– Technologie takie jak blockchain, internet of things, sztuczna inteligencja czy big data i cloud computing, to są środki, które będziemy wykorzystywać w celu budowy bezpiecznego, szczelnego systemu podatkowego. Będzie on zgodny z naszą wizją i koncepcją, którą określamy jako 3P, czyli przyjazny, przejrzysty i prosty – podkreśla w rozmowie z agencją informacyjną Newseria Innowacje Przemysław Koch, pełnomocnik ministra finansów ds. informatyzacji.
Choć z raportu „Barometr Prawa 2019” wynika, że w przypadku prawa podatkowego tak wielu zmian legislacyjnych nie było od 2004 roku, to rozliczenie z fiskusem jest już coraz łatwiejsze i szybsze. To wynik wprowadzanych w polskim systemie podatkowym nowych rozwiązań technologicznych. Funkcjonuje już Twój e-PIT, gdzie deklarację PIT-37 i PIT-38 automatycznie wypełnia urząd skarbowy, nie trzeba przy tym składać żadnego wniosku. W efekcie, jak wynikało z analizy Centrum Informacyjnego Rządu, co czwarta osoba, która rozlicza się indywidualnie i nie korzysta z żadnych ulg i odliczeń, nie musiała w tym roku robić nic, aby rozliczyć się z podatku.
– Po raz pierwszy wykorzystaliśmy nasze dane, które zbieramy po to, żeby za podatnika przygotować rozliczenie podatku dochodowego za rok poprzedni. Podatnik, korzystając z tej usługi, mógł nie robić nic lub mógł zalogować się do usługi i za pomocą dwóch kliknięć rozliczyć się z podatku PIT – tłumaczy Przemysław Koch.

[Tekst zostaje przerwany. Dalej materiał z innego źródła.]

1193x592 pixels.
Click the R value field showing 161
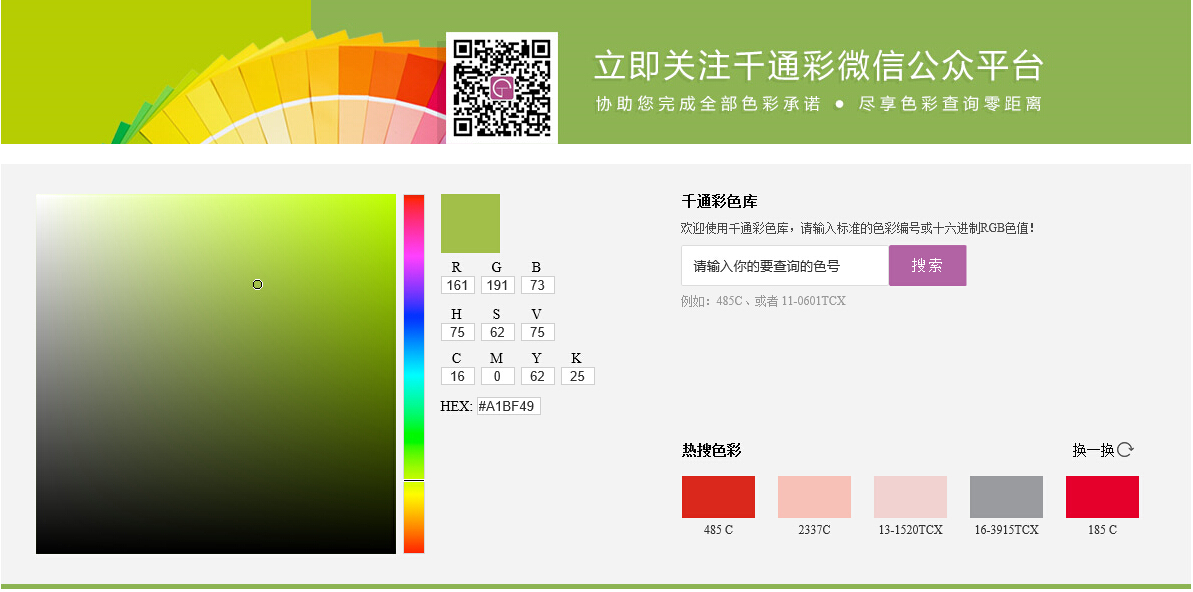458,285
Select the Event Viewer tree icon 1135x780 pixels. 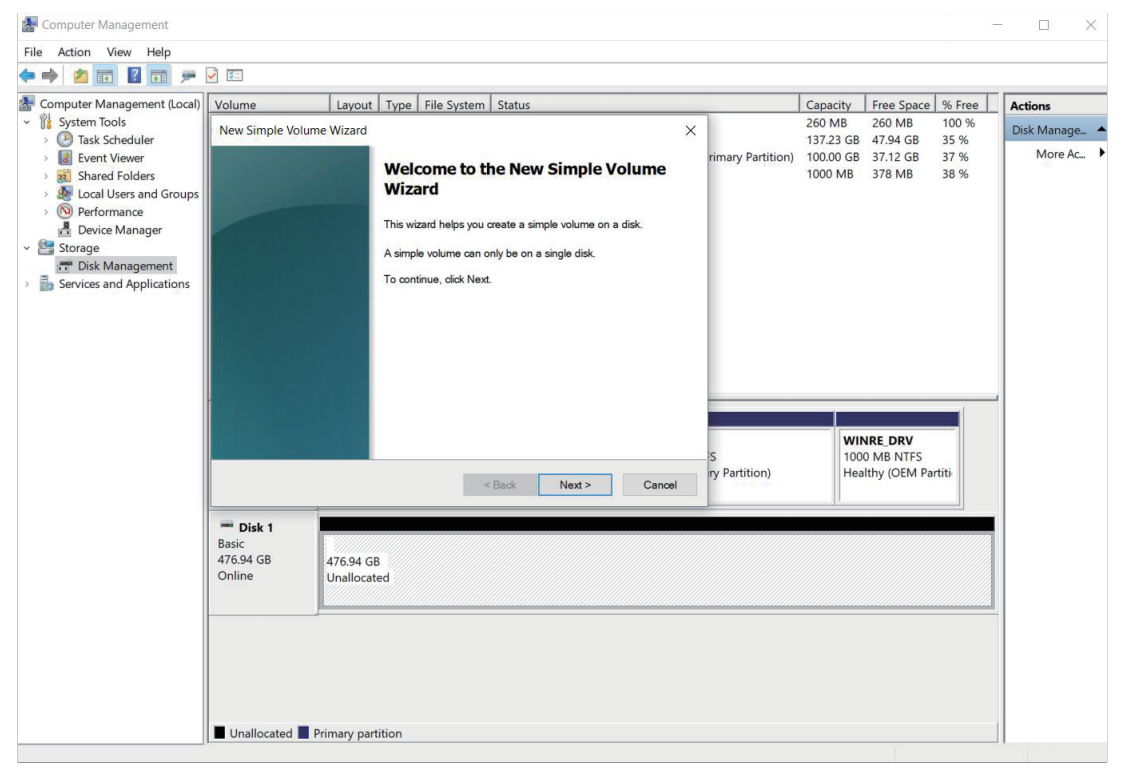(64, 158)
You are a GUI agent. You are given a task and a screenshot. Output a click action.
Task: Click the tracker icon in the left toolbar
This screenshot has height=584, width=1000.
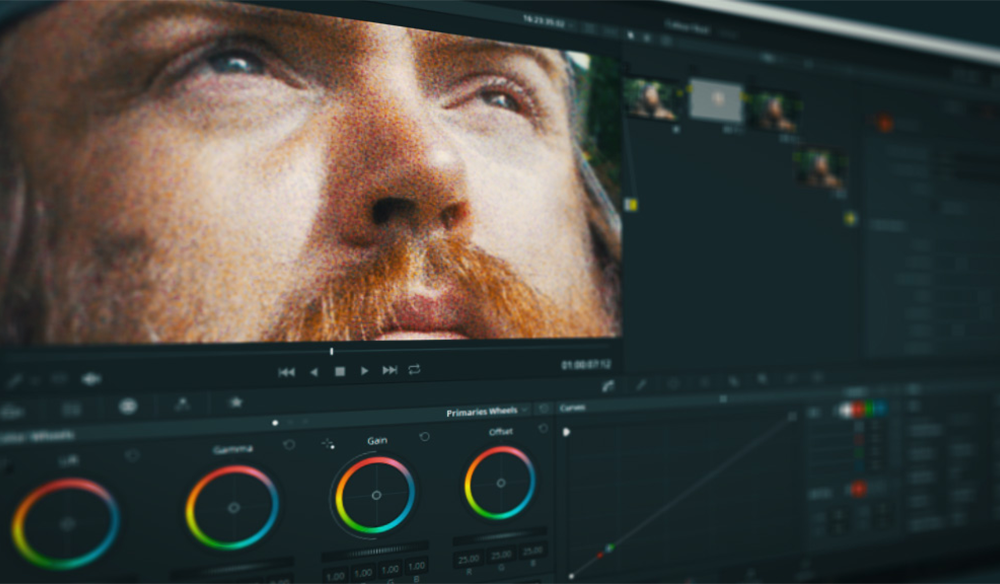coord(184,405)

Według ekspertów Światowego Forum Ekonomicznego punkt krytyczny dla rządowego wykorzystania blockchain nastąpi do 2023 roku. Przy użyciu technologii najszybciej pobierane mają być właśnie podatki, a takie rozwiązanie ma być wprowadzone także w Polsce. Blockchain może np. rozwiązać problem niepoprawnych interpretacji podatkowych. Tymczasem, jak wynika z danych Grant Thornton, w ciągu ostatnich pięciu lat Urzędy Skarbowe wydały ponad 3,5 tys. niepoprawnych indywidualnych interpretacji przepisów.
To jednak dopiero pierwszy krok w całkowitej cyfryzacji rozliczeń podatkowych. Resort finansów pracuje nad stworzeniem e-urzędu skarbowego.

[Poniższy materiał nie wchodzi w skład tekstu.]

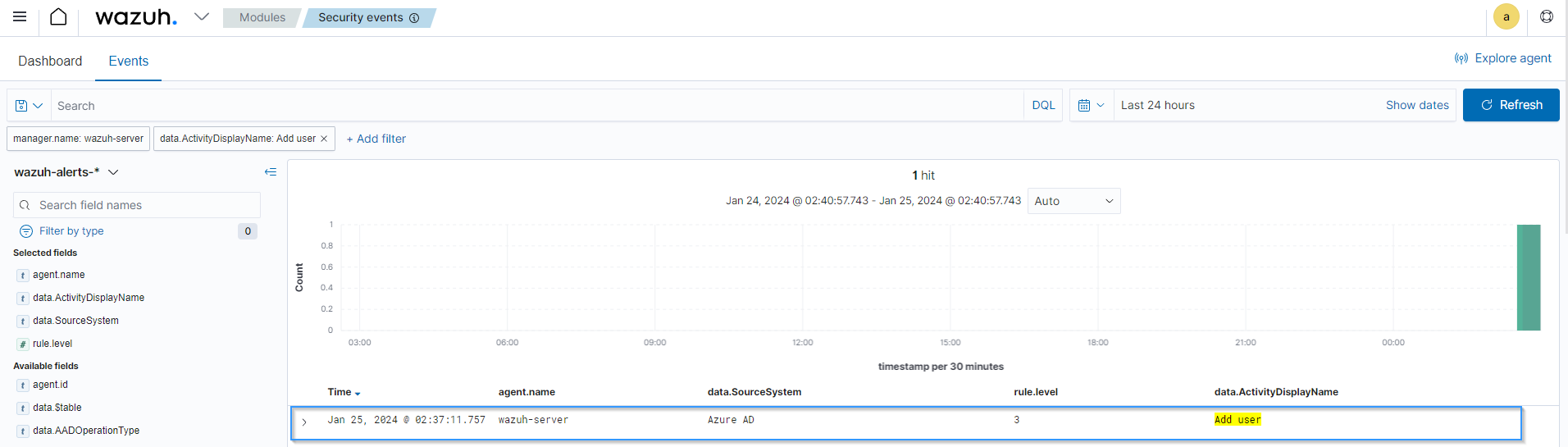Open Filter by type options
1568x447 pixels.
pos(71,231)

– Naszym strategicznym projektem, który właśnie uruchomiliśmy, jest wdrożenie e-urzędu skarbowego. Mamy wizję, w ramach której stworzymy urząd skarbowy, który będzie w stu procentach zdigitalizowany, dostępny w przestrzeni wirtualnej, w internecie. Chcemy, żeby podatnik, korzystając z naszego portalu i z e-urzędu skarbowego, mógł w sposób kompleksowy zostać obsłużony przez naszego urzędnika, docelowo e-urzędnika. Upraszczamy więc także procesy, które są realizowane dzisiaj przez naszych urzędników w urzędach skarbowych – zapowiada pełnomocnik ministra finansów ds. informatyzacji.
Z wstępnych założeń wynika, że e-urząd skarbowy ma powstać w ciągu trzech lat. Zanim jednak zaczną działać wszystkie funkcjonalności, część rozwiązań będzie wprowadzonych stopniowo. Ministerstwo Finansów uruchomiło już generator mikrorachunku podatkowego. Od 2020 roku podatki PIT, CIT i VAT będzie można wpłacać tylko na indywidualne konto – to rozwiązanie zbliżone do funkcjonującej w ZUS e-Składki. Nowy system ma ograniczyć liczbę pomyłek i znacznie ułatwić życie podatnikom.
Prostszym narzędziem do rozliczania podatku VAT z urzędem skarbowym ma być składana elektronicznie deklaracja w formie nowego pliku JPK_VAT.
– W tym roku chcemy uruchomić projekt o pięknej nazwie VAT Out, w ramach którego zlikwidujemy obowiązek składania deklaracji VAT-owskich – VAT-7 i VAT-7K – przez przedsiębiorców na rzecz pliku JPK, który jest już dzisiaj przesyłany przez przedsiębiorców do fiskusa. Więc tych inicjatyw jest dużo na naszej drodze do cyfrowego fiskusa, rozpędzamy się i nic nas nie zatrzyma – przekonuje Przemysław Koch.